A severe shortage of natural gas, declining wind power output, nuclear outages, and cold weather have conspired to hand Europe one of its worst energy crises on record. Yet, Europe's energy woes keep getting worse at every turn. European natural gas prices hit a new record high on Tuesday after a pipeline that brings Russian gas to Germany switched flows to the east while U.S. ships carrying liquefied natural gas (LNG) destined for the European market are diverting to Asia where prices are even higher.
Westward gas flows through the 2,607-mile-long Yamal-Europe pipeline, one of the major routes for Russian gas to Europe, have been gradually falling since Saturday but have now reversed direction, a move the Kremlin says has no political implications.
Some western politicians contend that Russia is using its natural gas as a weapon in the political tussle tied to Ukraine, as well as delays in the certification of another controversial pipeline, Nord Stream 2. Russia, of course, has denied any connection.
"There is absolutely no connection (to Nord Stream 2), this is a purely commercial situation," Kremlin spokesman Dmitry Peskov told a conference call on Tuesday.
The litmus test of Gazprom's capacity to act as a swing supplier was its ability to drop production dramatically in 2020 and then to bring it back up again quickly in 2021. Yet, Gazprom has failed to bring any more spare production capacity online when needed most for one reason: it has none left.
Related: Russia Puts The Blame On Europe As Energy Crisis Worsens According to Vitaly Yermakov, expert with the Centre for Comprehensive European and International Studies, National Research University Higher School of Economics, Gazprom has really been "firing on all cylinders", pushing its gas output to maximum levels at all of its key fields for most of 2021 so far.

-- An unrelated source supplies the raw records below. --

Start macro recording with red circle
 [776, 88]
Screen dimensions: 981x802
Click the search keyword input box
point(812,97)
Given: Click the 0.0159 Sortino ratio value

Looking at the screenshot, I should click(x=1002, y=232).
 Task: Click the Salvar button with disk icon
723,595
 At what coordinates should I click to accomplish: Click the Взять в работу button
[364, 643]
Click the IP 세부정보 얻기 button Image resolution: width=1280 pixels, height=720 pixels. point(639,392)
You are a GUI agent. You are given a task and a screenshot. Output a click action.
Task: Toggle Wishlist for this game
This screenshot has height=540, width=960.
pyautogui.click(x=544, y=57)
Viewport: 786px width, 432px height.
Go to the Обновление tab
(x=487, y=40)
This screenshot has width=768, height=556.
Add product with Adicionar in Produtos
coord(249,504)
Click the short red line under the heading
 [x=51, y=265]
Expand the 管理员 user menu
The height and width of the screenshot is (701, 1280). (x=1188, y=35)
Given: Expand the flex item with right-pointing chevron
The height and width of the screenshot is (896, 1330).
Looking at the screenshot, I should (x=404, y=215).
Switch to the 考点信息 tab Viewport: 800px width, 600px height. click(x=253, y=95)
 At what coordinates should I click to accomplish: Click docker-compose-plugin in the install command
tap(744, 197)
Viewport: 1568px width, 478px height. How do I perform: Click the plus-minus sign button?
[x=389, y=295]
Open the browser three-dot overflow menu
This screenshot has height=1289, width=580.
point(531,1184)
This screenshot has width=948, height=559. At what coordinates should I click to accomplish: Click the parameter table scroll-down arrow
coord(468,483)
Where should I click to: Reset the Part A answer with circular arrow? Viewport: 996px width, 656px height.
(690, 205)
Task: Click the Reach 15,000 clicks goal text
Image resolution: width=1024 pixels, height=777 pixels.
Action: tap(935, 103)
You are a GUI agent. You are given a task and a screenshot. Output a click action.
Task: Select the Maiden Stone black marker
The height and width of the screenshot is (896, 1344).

In fact, there was no sharp cyclical decline in output over the summer months.
Yermakov points to several reasons why Gazprom has been unable to cover the call for increased gas production or to fully refill gas storage in Russia and in Europe. First off, very low gas prices in 2020 forced extremely high withdrawals of gas from storage by producers in a bid to minimize transportation costs and reduce losses. Second, the combined effects of robust gas demand, extreme weather patterns, and limited LNG availability in Europe have resulted in extreme market tightness and high prices. Gazprom has actually done well by managing to meet all its contractual obligations and increased deliveries to Europe, but could not single-handedly address Europe's energy insecurity.
The latest reverse flows have only added to bullish factors for the gas markets, but there's one big winner: the United States.
Indeed, Alex Froley, an analyst at analysis consultancy ICIS, has told the Financial Times that a U.S. LNG tanker that was heading east close to India on December 15 has done an about-turn and is now heading into the Suez Canal, suggesting a supply to Europe.
On Tuesday, front-month wholesale Dutch gas price, the European benchmark, climbed more than 16% to a record high of 171.40 euros ($193.46) per megawatt-hour, while the equivalent British gas contract also hit a new peak at 4.29 pounds ($5.68) per therm.
U.S. LNG Wins
From a position of relative obscurity just five years ago, the U.S. LNG sector has rapidly risen through the ranks to challenge the heavyweights. U.S. liquefied natural gas (LNG) export capacity has expanded rapidly since the Lower 48 states first began exporting LNG in 2016. In 2020, the United States became the world's third-largest LNG exporter, behind Australia and Qatar.
And now the United States is set to become the world's biggest liquefied natural gas (LNG) exporter in 2022, surpassing Qatar and Australia over the course of the year once the new LNG liquefaction units, called trains, at Sabine Pass and Calcasieu Pass in Louisiana are placed in service by the end of the year.
Global LNG demand has hit record highs each year since 2015, thanks in large part to surging demand in China and the rest of Asia. Much of that global appetite has been steadily met by rising U.S. LNG exports, which have reached new records every year since 2016, a trend that appears set to continue.
The U.S. Energy Information Administration (IEA) projects that U.S. LNG exports will hit 11.5 billion cubic feet per day (bcfd) in 2022, good for a 22% slice of the expected world LNG demand of 53.3 bcfd.
The U.S. expects to make key LNG export capacity additions next year:
- Train 6 at the Sabine Pass LNG export facility
Train 6 will add up to 0.76 billion cubic feet per day (Bcf/d) of peak export capacity. The terminal began producing LNG in late November, with the first export cargo from this train expected to be shipped before the end of 2021.
- Calcasieu Pass LNG
This new export facility has 18 liquefaction trains with a combined peak capacity of 12 million metric tons per annum (1.6 Bcf/d). Commissioning activities at Calcasieu Pass LNG started in November 2021, with the first LNG production expected before the end of this year.
All liquefaction trains are expected to be operational by the end of 2022.